> _BRON_
※
Bik nam ruim twintigduizend papers onder de loep, en vond in bijna 4 procent daarvan ‘problematische’ afbeeldingen

Toen ze een jaar later een gedupliceerde afbeelding in een paper opmerkte, ging ze zich interesseren voor beeldmanipulatie. ‘Ik besloot voor de lol eens honderd papers te bekijken en zag al vrij snel dingen die niet klopten. Ik realiseerde me dat ik het systematisch moest aanpakken als ik iets wilde kunnen zeggen over de omvang van het probleem. Toen is het wat uit de hand gelopen.’ (lacht). Bik nam ruim twintigduizend papers onder de loep, en vond in bijna 4 procent daarvan ‘problematische afbeeldingen.

Welke problemen komt u zoal tegen?
※
> _GETOONDE GEGEVENS_
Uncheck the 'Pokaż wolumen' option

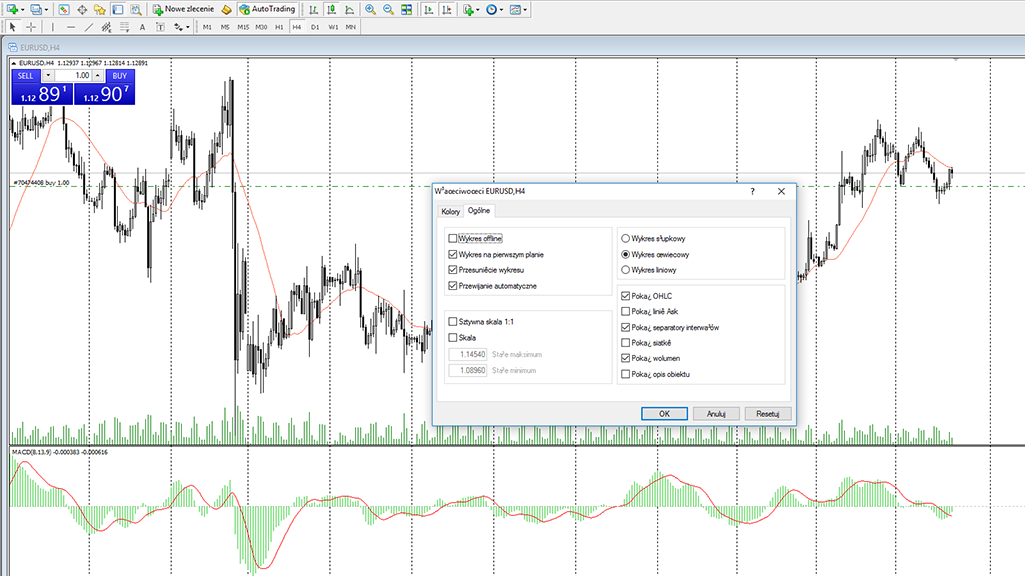(626, 358)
※
> _OPDRACHT_
Klopt elk van deze uitspraken volgens de bron? Antwoord per uitspraak met ja of nee, met de doorslaggevende woorden uit de bron letterlijk geciteerd.
1. Bik heeft meer dan twintigduizend papers bekeken.
2. In ongeveer 10 procent van die papers vond ze problematische afbeeldingen.
3. Ze begon met het bekijken van duizend papers.

> _UITKOMST_
1. Ja: "Bik nam ruim twintigduizend papers onder de loep"
2. Nee: "vond in bijna 4 procent daarvan ‘problematische’ afbeeldingen"
3. Nee: "Ik besloot voor de lol eens honderd papers te bekijken"